Fuck you, Malbon! Any blood spilled because of this addiction is on YOUR hands!

2-2.5 pounds raw Pork Belly – uncured, not smoked, rind on 1 cup Mirin 1 bottle (300 ml) Hakutsuru Draft sake ½ cup of Honey 1 ½ cups Soy Sauce (Yamasa brand is my preference) 3” knob of fresh Ginger – peeled and crushed 1 Star Anise 1 stick of Cinnamon 1 tsp. Black Peppercorns 5 cloves of Garlic 6 cleaned and chopped Scallions 3 Tbsp. Red Boat Fish Sauce Kadoya Sesame oil Light Vegetable or Olive oil (No extra virgin!)        

Yeah, yeah, I already know what your gonna say about overcrowding the pan... The meat is thick enough and is going to be cooked long enough to render that point moot.

Procedure: Preheat oven to 275 degrees, 250 if it wil go that low. Oil a pan with the light veggie oil and heat until just starting to smoke. Sear the meat side of the pork belly until golden brown. Set aside. Add a little bit of sesame oil and toast the dry spices (anise, cinnamon and black pepper) until aromatic, about 90 seconds. Add the crushed ginger and sauté for a few seconds, then add the garlic whole and stir fry for a few more seconds. When the garlic is just starting to take on a bit of color deglaze with the sake and mirin. Reduce by about half, we're really just looking to burn off the alcohol.  Once reduced add the soy sauce, honey, scallions and fish sauce and bring back to a simmer.        

Most of the flavor in dry spices is locked in their oils. Toasting in a little oil brings them out more than if just pitched right in and gives them a little more complexity

    Place your pork belly skin side down in a deep and tight fitting oven-proof container and cover with the hot liquid. Cover loosely and place in the oven for 2 hours. Check on it at this point, the point of a paring knife should sink through to the bottom of the pan with little resistance.             Once it’s finished, pull it out of the oven and place it in the refrigerator, still covered in its braising liquid, until fully chilled. What will emerge is a slightly gelatinous liquid and pork belly that is much easier to slice into serving sized portions. If one were to slice it hot one would end up with a mess of basically pulled pork belly. Decidedly NOT what we are looking for here.        

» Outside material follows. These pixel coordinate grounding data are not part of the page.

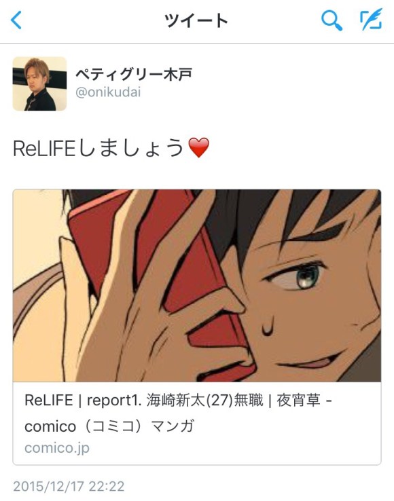Tap the character's dark hair

(x=288, y=211)
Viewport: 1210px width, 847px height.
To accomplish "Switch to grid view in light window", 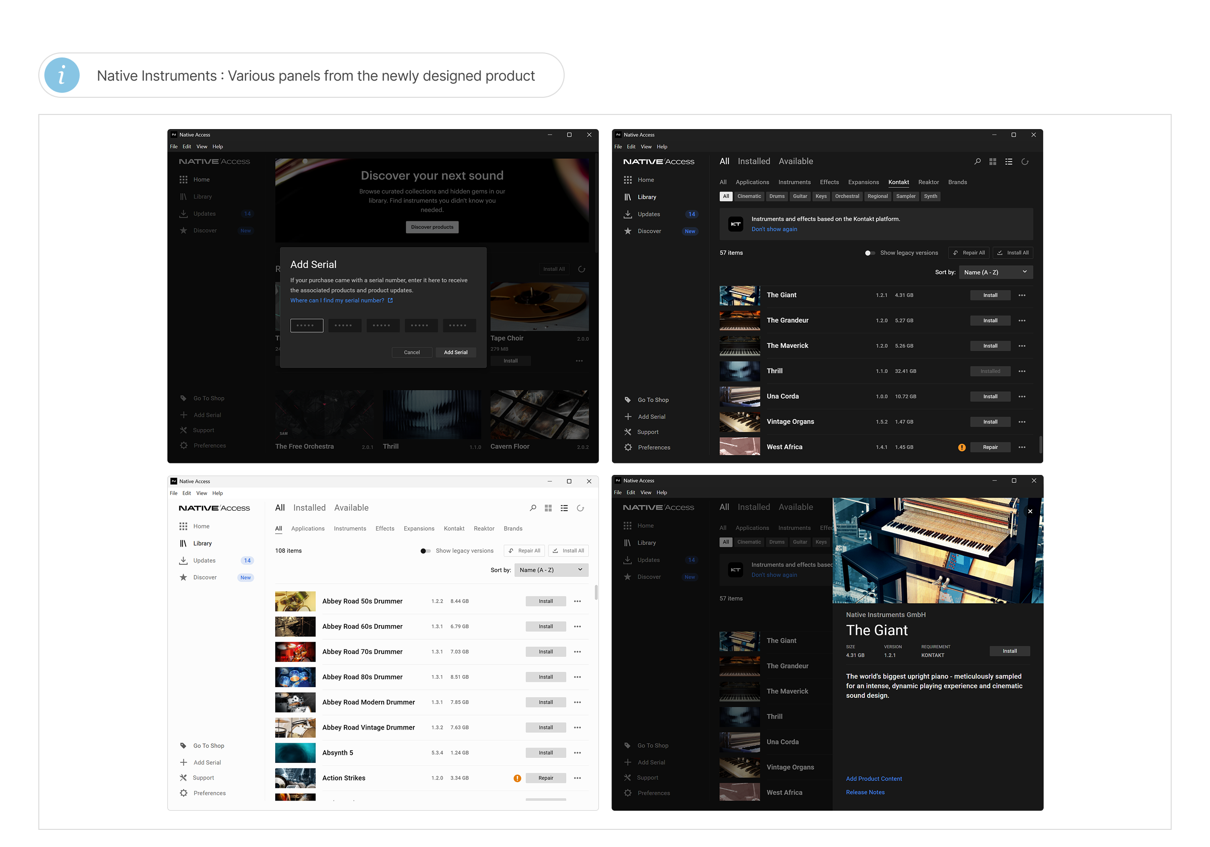I will (x=548, y=508).
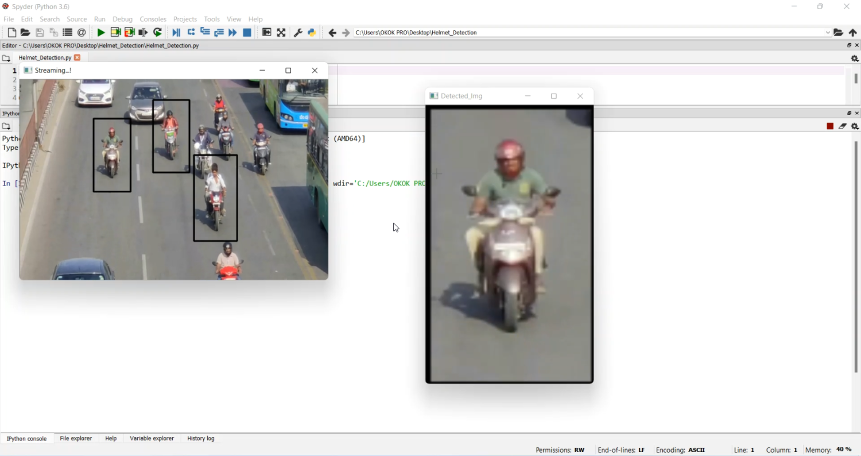This screenshot has height=456, width=861.
Task: Toggle fullscreen mode from the toolbar
Action: pyautogui.click(x=281, y=33)
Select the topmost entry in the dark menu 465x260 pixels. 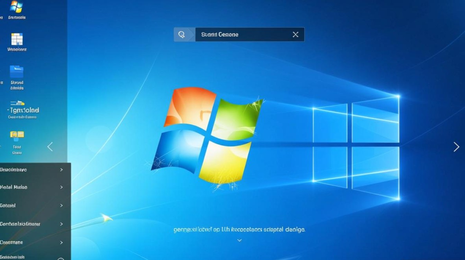(x=14, y=170)
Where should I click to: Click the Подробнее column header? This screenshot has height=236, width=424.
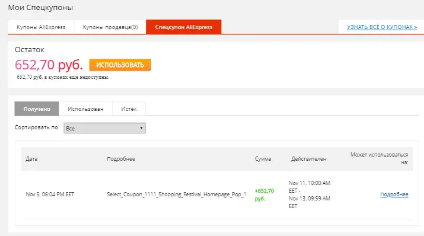(121, 159)
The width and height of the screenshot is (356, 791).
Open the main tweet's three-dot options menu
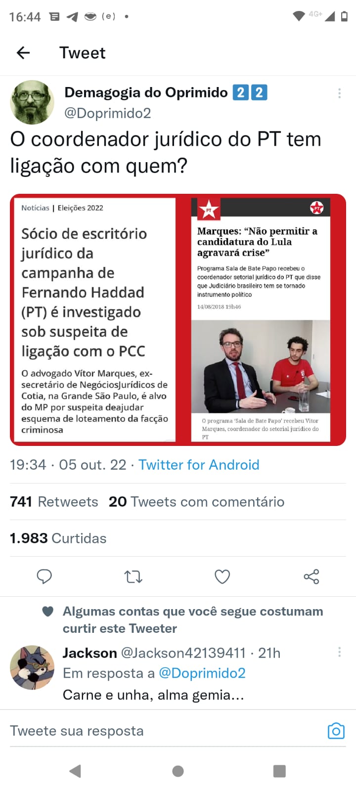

Ready to cover and lounge in the oven for a couple hours

Slice into 3 or 4 blocks through the narrower width (if it was whole this would be the length of the belly) and then into ½ to ¼ inch slices against the grain of the meat at the time of service. To reheat there are a few methods you could take. You could thicken the liquid with cornstarch and use it to glaze the slices in the oven or in a steamer until heated through. Or you could simply drop the slices in some simmering soup and pour that over some ramen. If you own a brulee torch you could char it slightly, which is certainly the most dramatic approach. Or you could do what I did. I placed the slices on a broiler plate, covered it with its braising liquid and put it in the broiler until it started to audibly pop. The popping is from the skin that was left on. At this point I pulled it from the boiler, basted the slices with the liquid in the pan, and put them back under the broiler, repeating this a few times until the slices were nicely browned.    

Ready for it's semi-final destination. The Broiler!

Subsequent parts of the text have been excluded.